◆ THE EXERCISE:
Can you echo every line of the material below word for word, leaving the pictures out of your answer?

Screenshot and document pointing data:
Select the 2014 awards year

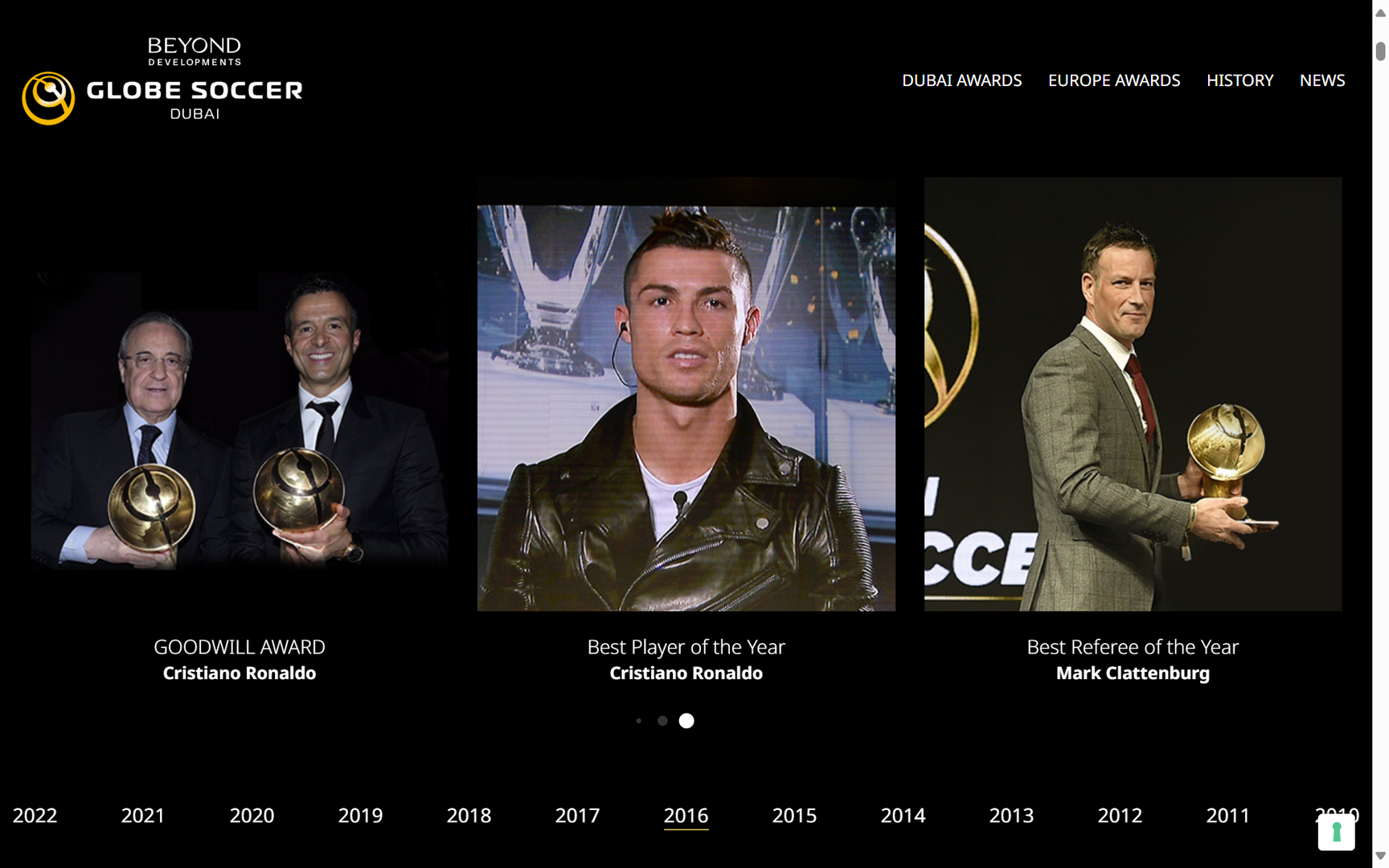click(x=903, y=815)
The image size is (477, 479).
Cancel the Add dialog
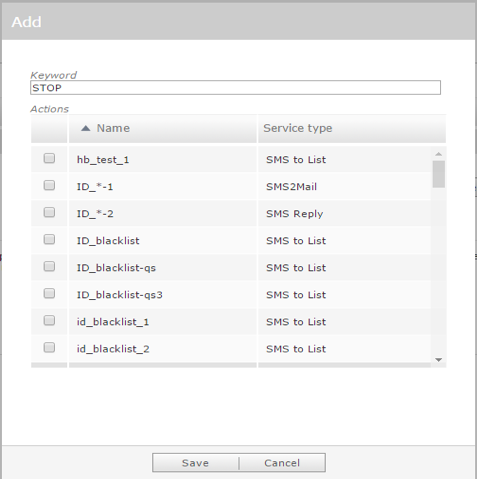(282, 463)

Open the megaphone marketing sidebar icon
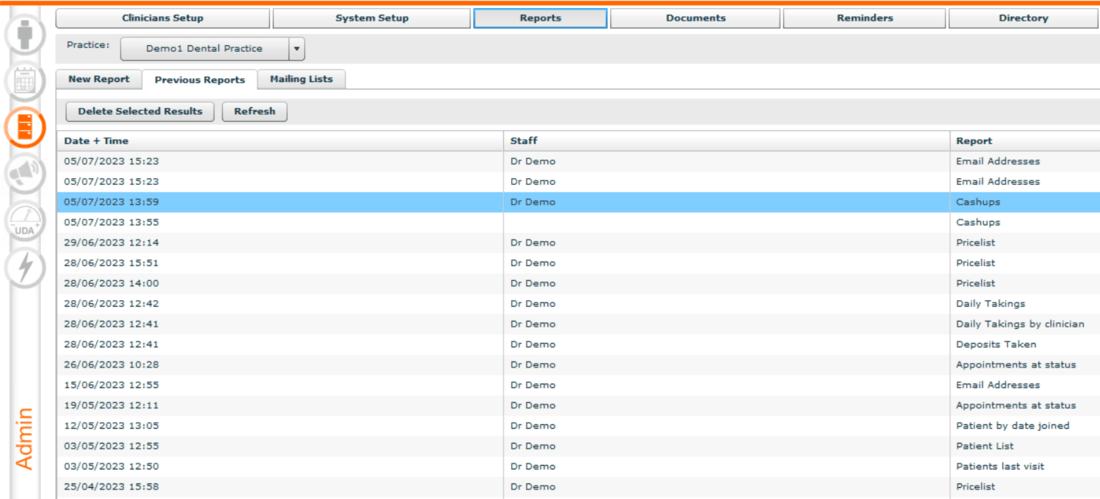25,175
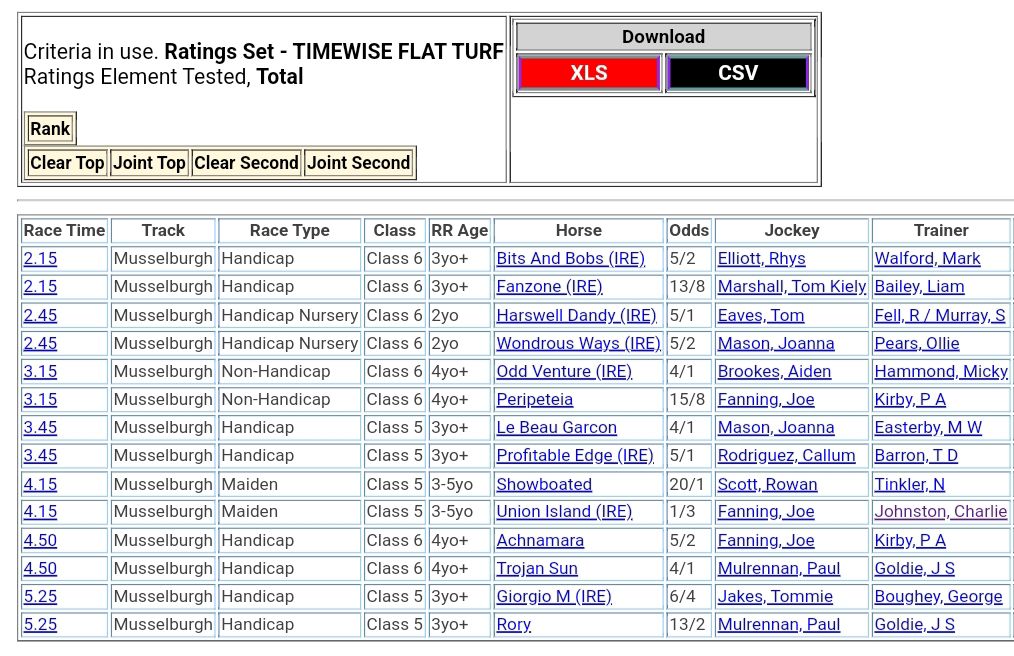
Task: Click horse Union Island (IRE)
Action: pos(564,512)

◆ REPLY TO THE EXERCISE:
Select the 2014 awards year

click(x=903, y=815)
The image size is (477, 479).
Cancel the Add dialog
(282, 463)

Open the megaphone marketing sidebar icon
25,175
Task: Click horse Union Island (IRE)
Action: pos(564,512)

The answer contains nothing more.